§ **What you need to do**:
Omit every picture, then return the listing verbatim.

§ **Extracted entries**:
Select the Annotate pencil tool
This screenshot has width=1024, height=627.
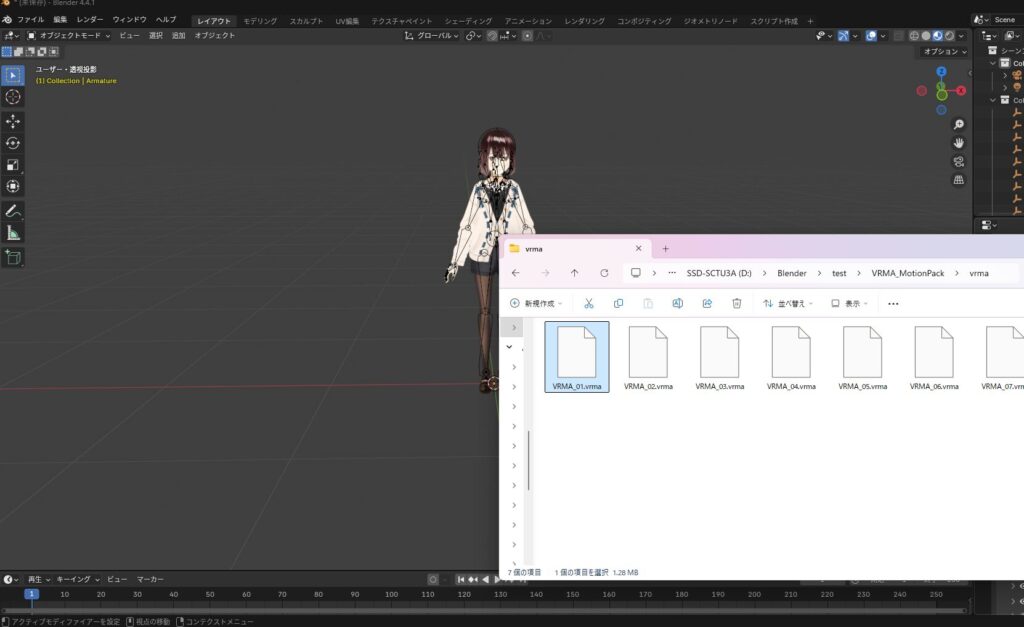coord(13,211)
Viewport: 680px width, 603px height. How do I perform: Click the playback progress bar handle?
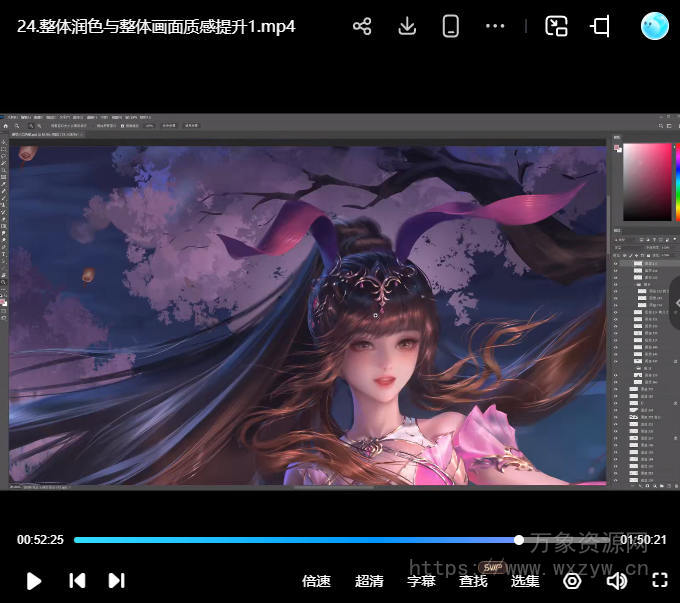click(519, 540)
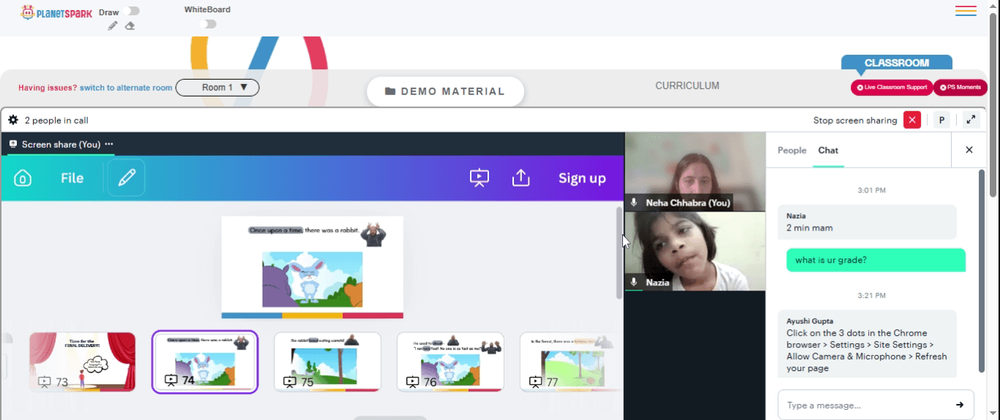Viewport: 1000px width, 420px height.
Task: Click the red stop screen sharing X
Action: click(912, 120)
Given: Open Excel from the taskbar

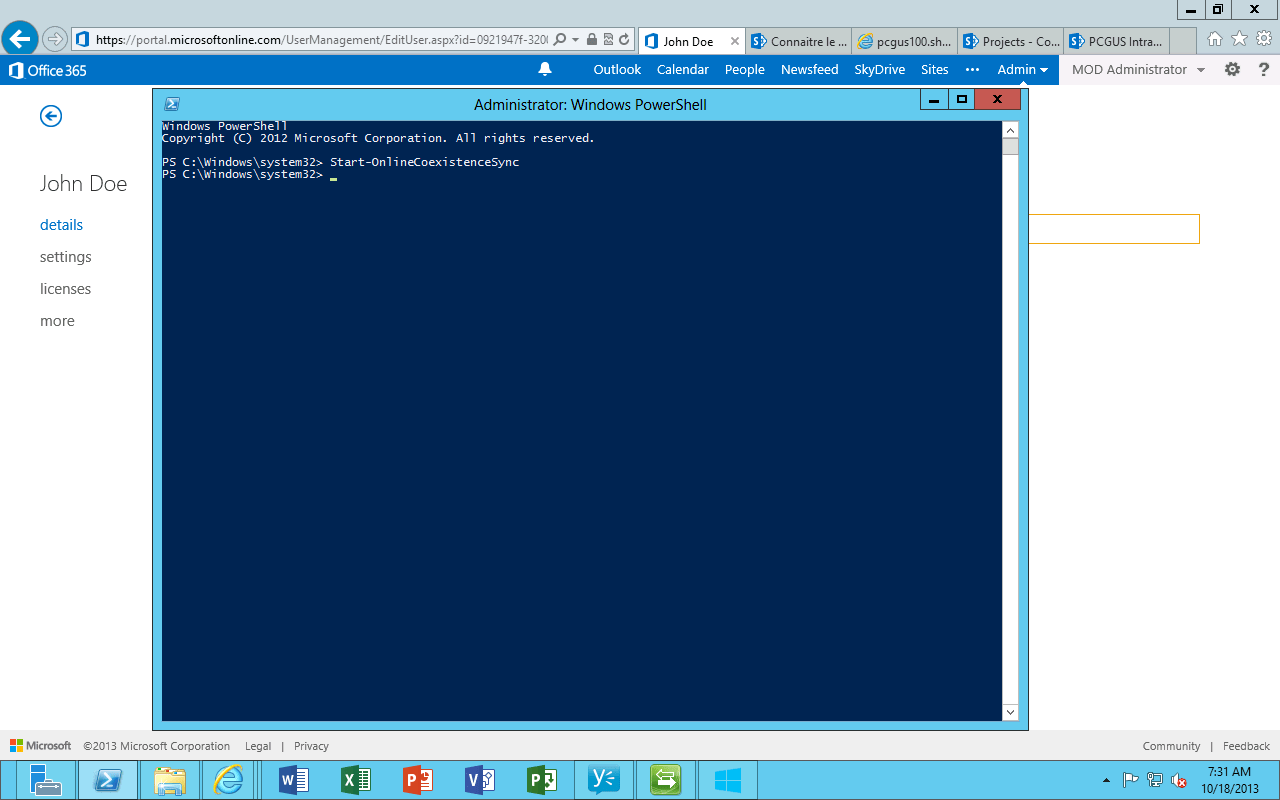Looking at the screenshot, I should click(355, 779).
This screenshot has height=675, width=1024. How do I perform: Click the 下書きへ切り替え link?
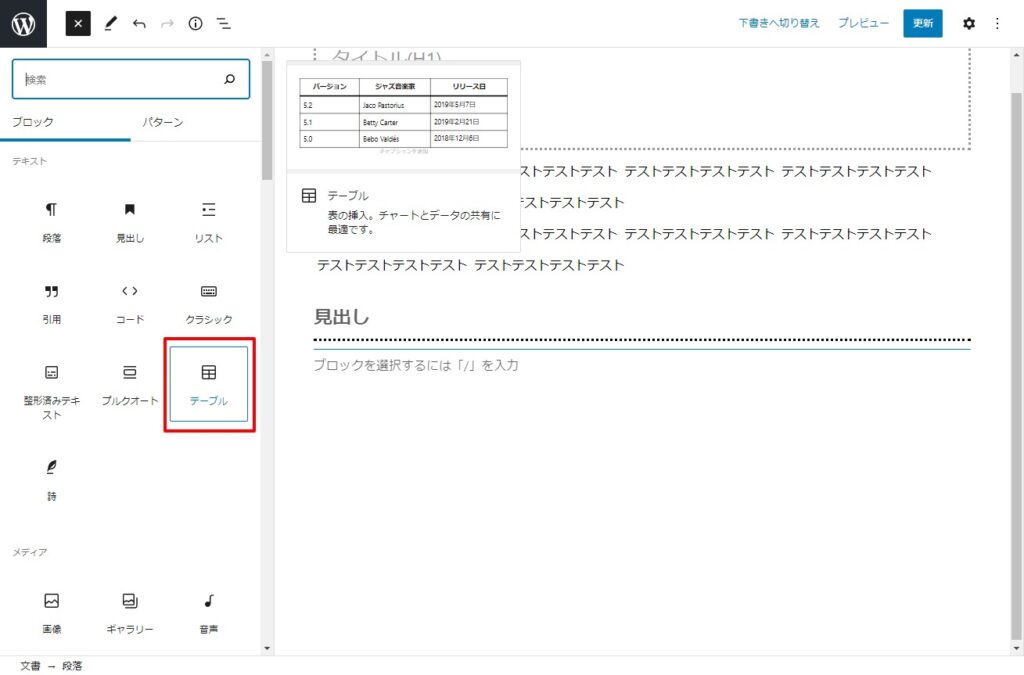coord(779,23)
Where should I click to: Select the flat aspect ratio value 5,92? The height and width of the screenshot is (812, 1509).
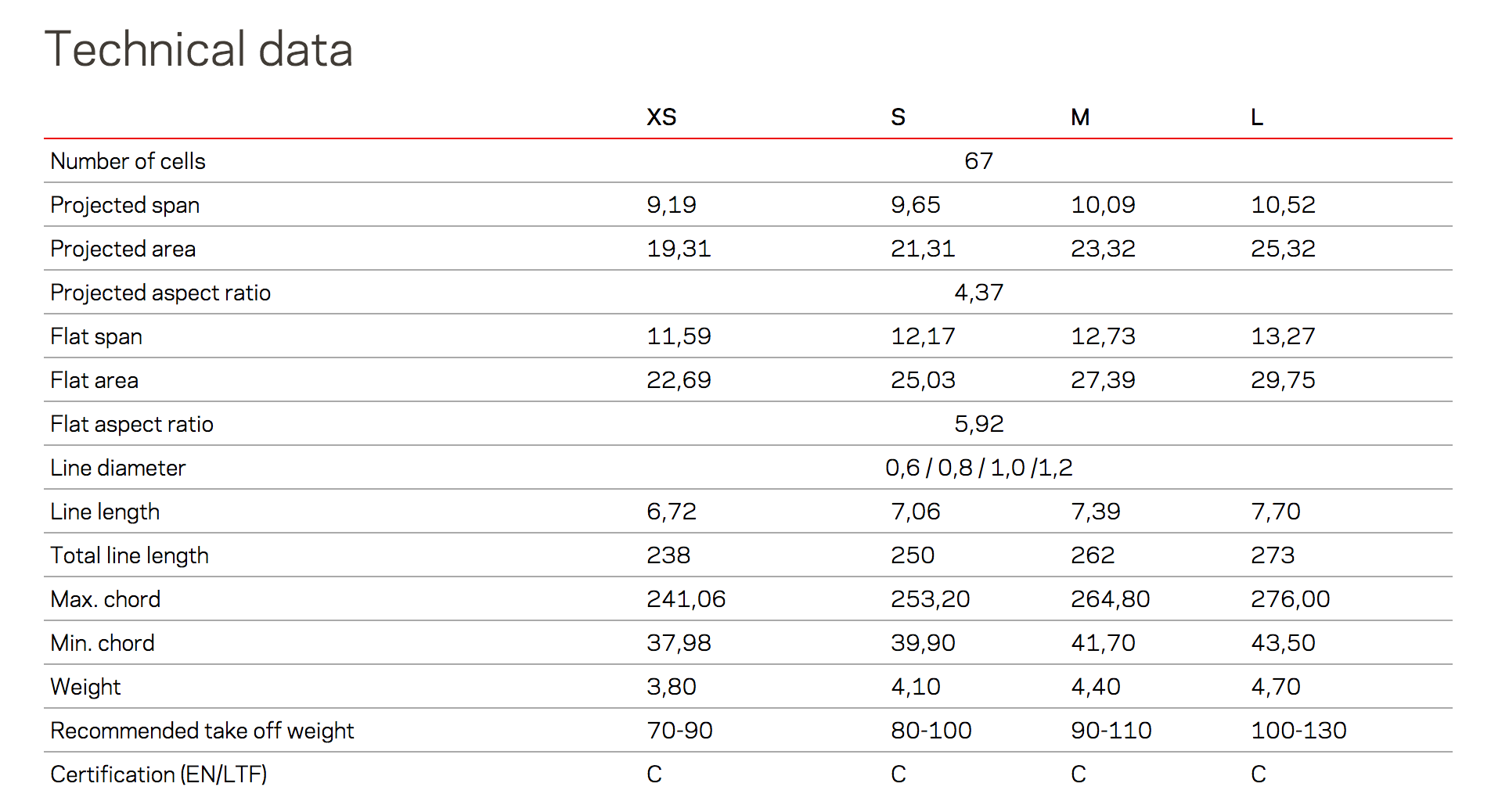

§ **Problem solution**:
Select the Annotate pencil tool
This screenshot has width=1024, height=627.
coord(13,211)
Viewport: 680px width, 603px height. How do I perform: Click the playback progress bar handle?
click(519, 540)
Viewport: 1000px width, 420px height.
Task: Click the red stop screen sharing X
Action: click(912, 120)
Given: Open Excel from the taskbar

Looking at the screenshot, I should click(355, 779).
This screenshot has height=675, width=1024. How do I perform: Click the 下書きへ切り替え link?
coord(779,23)
Where should I click to: Select the flat aspect ratio value 5,92? The height and width of the screenshot is (812, 1509).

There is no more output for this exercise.